Explanation:
The positions of the first three lines in the microwave spectrum of CN can be predicted using the formula:

ΔE = hcB(J+1) - hcB(J)

where ΔE is the energy difference between two adjacent rotational levels, h is Planck's constant, c is the speed of light, B is the rotational constant, and J is the quantum number for rotational energy levels.

Calculation of Rotational Constant:
The rotational constant B can be calculated using the following formula:

B = h/(8π²I)

where I is the moment of inertia of the molecule.

The moment of inertia of the molecule can be calculated by adding the moments of inertia of the individual atoms. The moment of inertia of an atom can be calculated using the formula:

I = mr²

where m is the mass of the atom and r is the distance of the atom from the axis of rotation.

For CN molecule, the moment of inertia can be calculated as follows:

I = (mC × rC²) + (mN × rN²)

where mC and mN are the masses of carbon and nitrogen atoms respectively, and rC and rN are the distances of carbon and nitrogen atoms from the axis of rotation respectively.

Calculation of Energy Difference:
Once the rotational constant B is calculated, we can use it to calculate the energy difference ΔE between two adjacent rotational levels for different values of J.

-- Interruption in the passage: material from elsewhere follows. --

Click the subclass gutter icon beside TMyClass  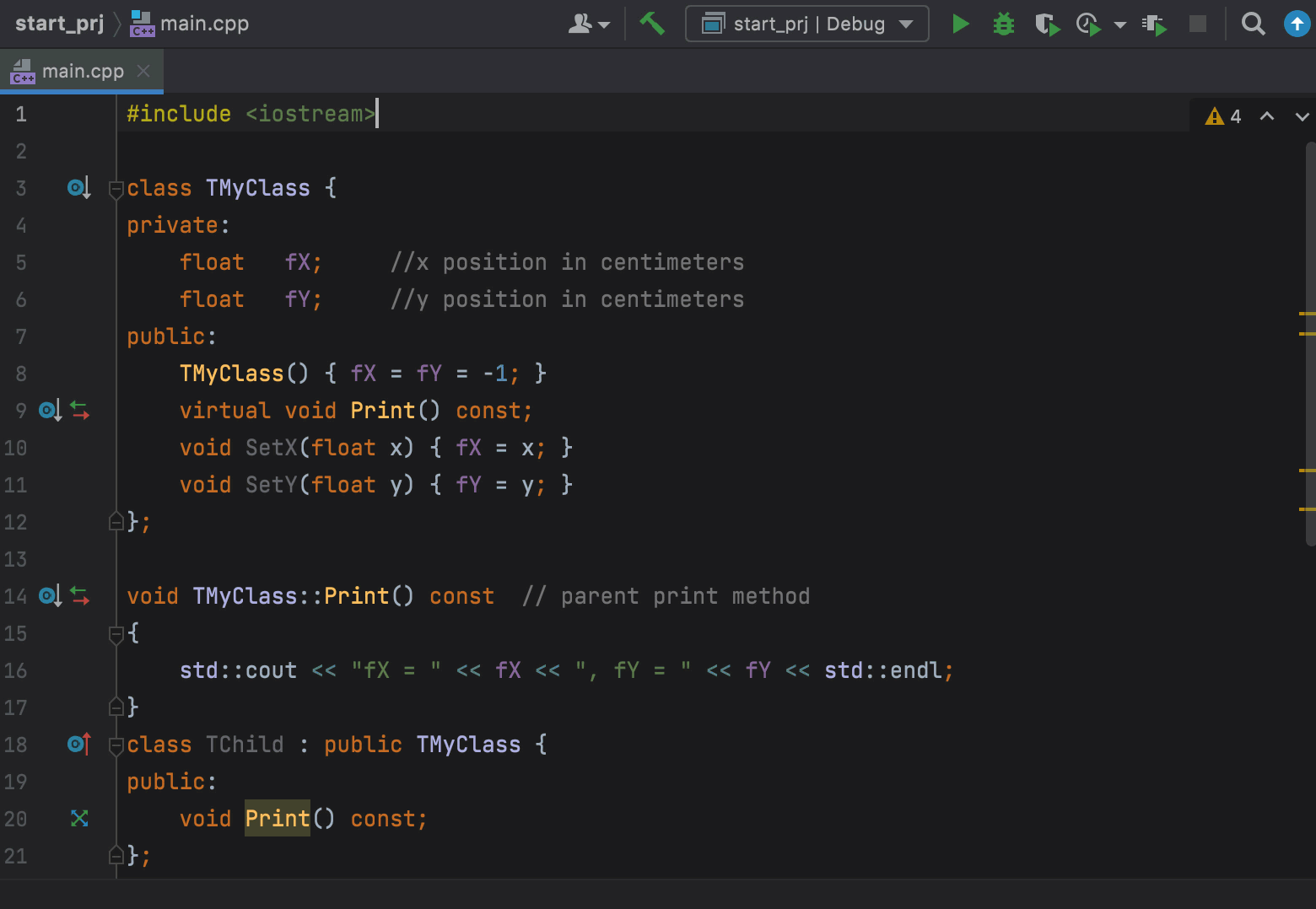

The positions of the first three lines in the microwave spectrum of CN can be predicted by calculating the energy differences for J = 0, 1, and 2.

Final Answer:
Using the above calculations, the positions of the first three lines in the microwave spectrum of CN can be predicted to be at the following frequencies:

- Line 1: ΔE for J = 1 - J = 0 = 2hcB ≈ 19.7 GHz
- Line 2: ΔE for J = 2 - J = 1 = 4hcB ≈ 39.4 GHz
- Line 3: ΔE for J = 3 - J = 2 = 6hcB ≈ 59.1 GHz

Therefore, the first three lines in the microwave spectrum of CN are expected to be observed at frequencies of approximately 19.7 GHz, 39.4 GHz, and 59.1 GHz.